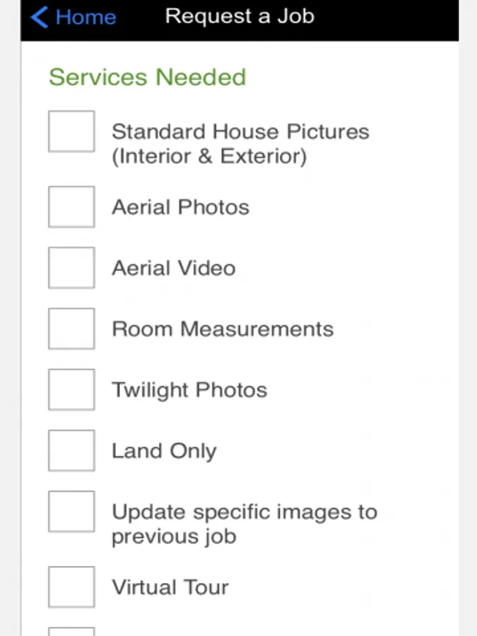477x636 pixels.
Task: Click the Aerial Video label text
Action: 173,268
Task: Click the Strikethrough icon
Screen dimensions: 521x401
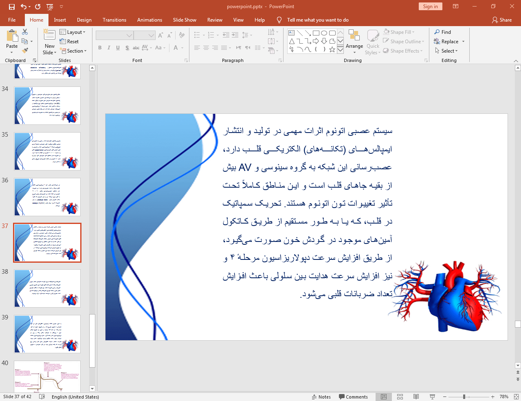Action: click(136, 48)
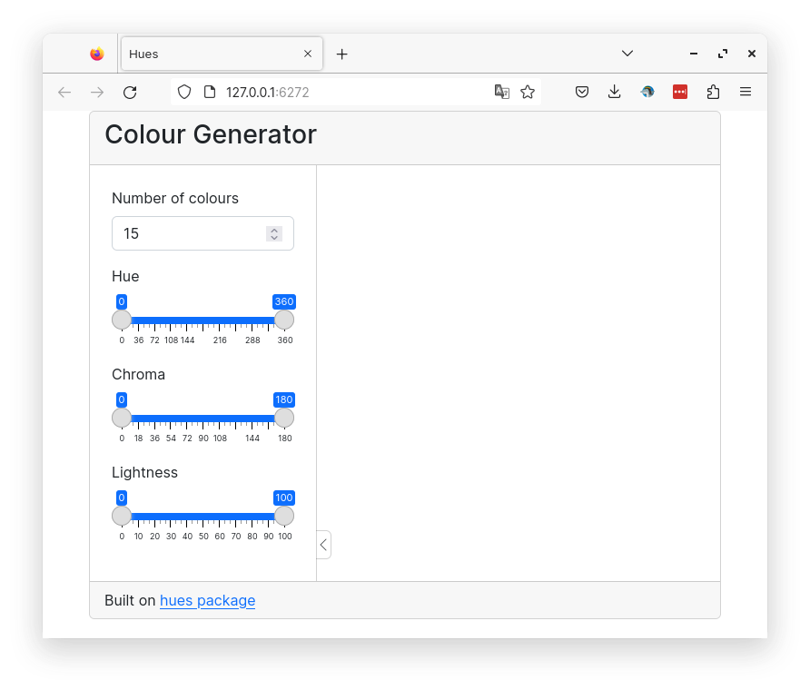The height and width of the screenshot is (690, 810).
Task: Click the Lightness slider right handle
Action: 284,517
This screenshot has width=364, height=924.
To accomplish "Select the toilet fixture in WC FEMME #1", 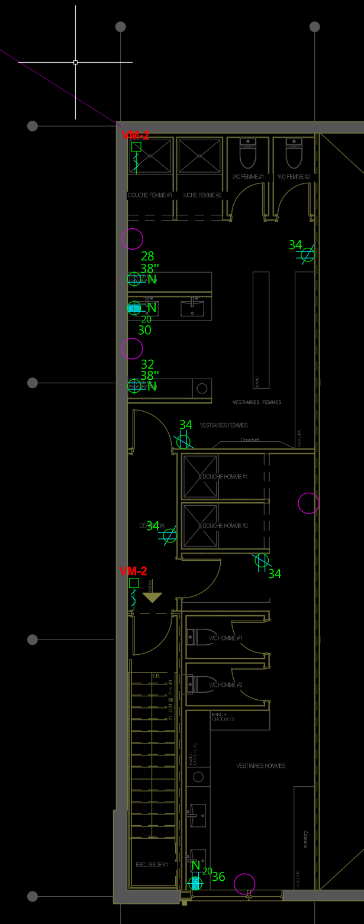I will click(247, 154).
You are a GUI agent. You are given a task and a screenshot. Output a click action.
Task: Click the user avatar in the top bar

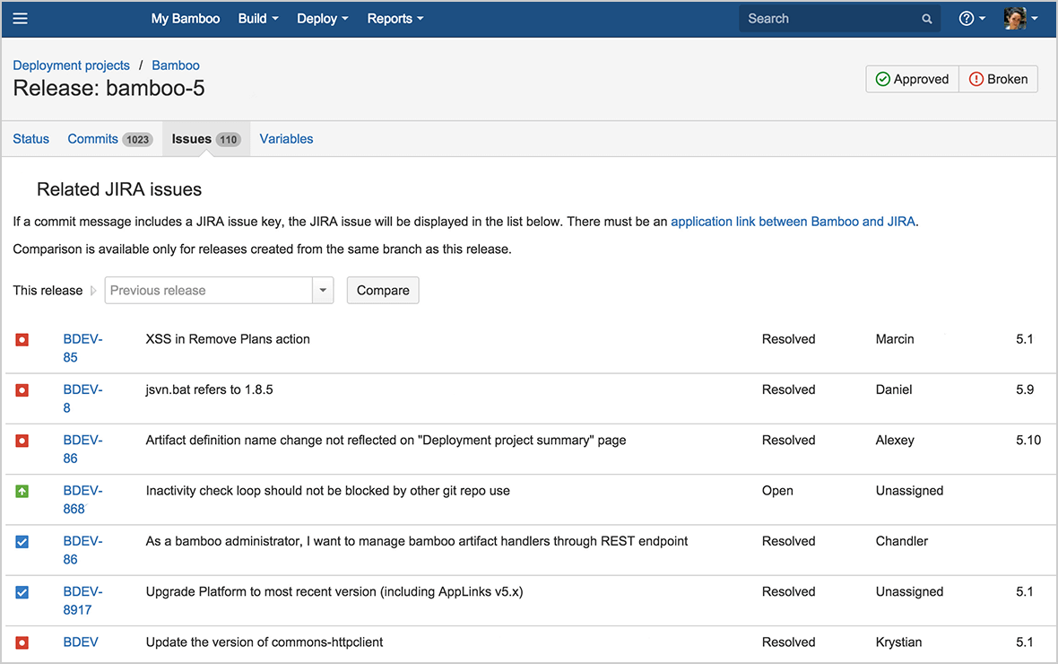point(1013,18)
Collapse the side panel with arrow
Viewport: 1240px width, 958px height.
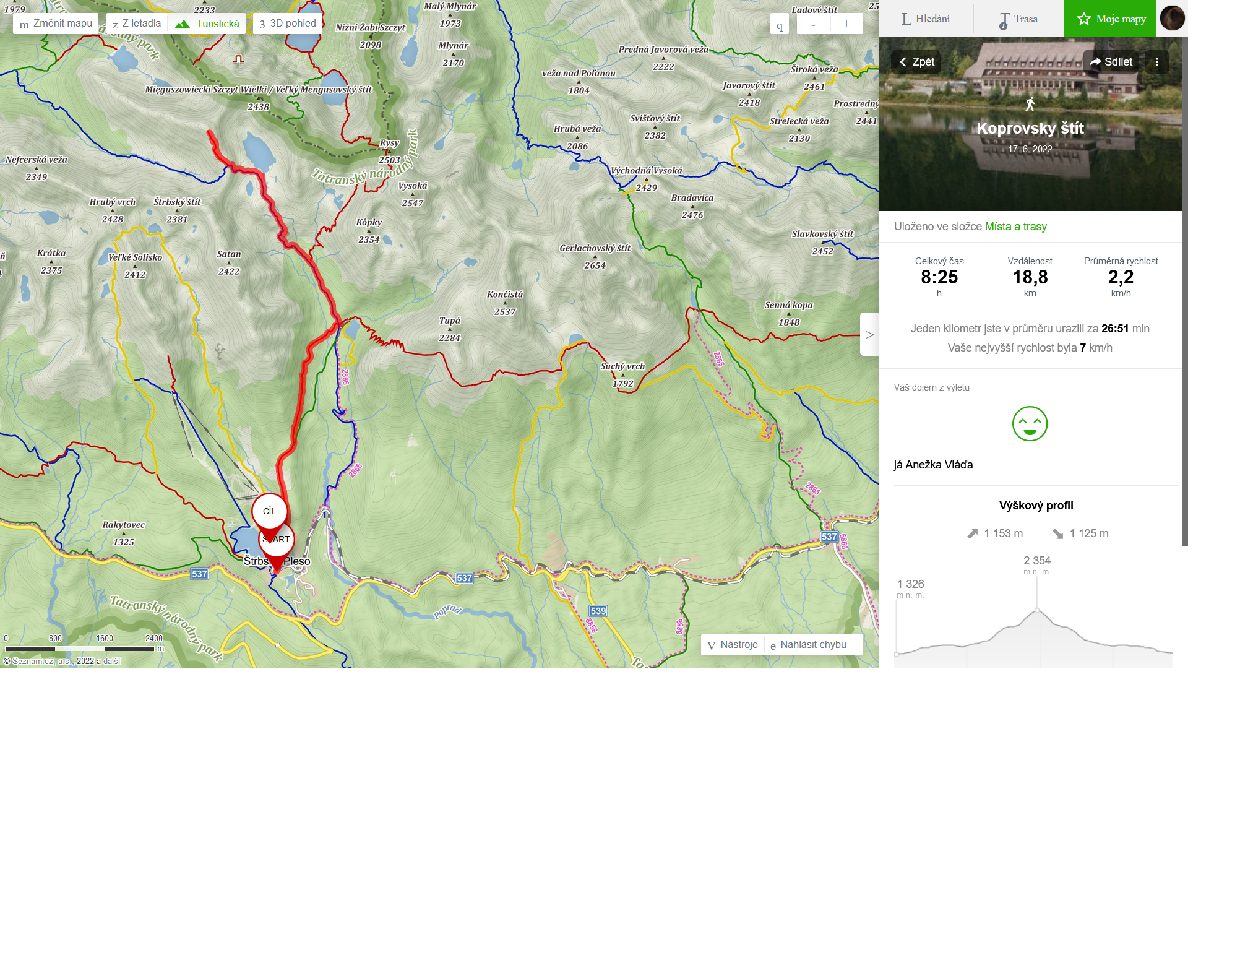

◆ ◆ ◆ ◆ ◆ ◆ ◆

Exact copy, pictures excluded: from the line with "Task: Click the Strikethrough icon" up to and including the line with "This screenshot has width=364, height=924." in the data above.

Task: Click the Strikethrough icon
Screen dimensions: 521x401
Action: click(136, 48)
The height and width of the screenshot is (690, 810).
Task: Click the Lightness slider right handle
Action: 284,517
This screenshot has width=364, height=924.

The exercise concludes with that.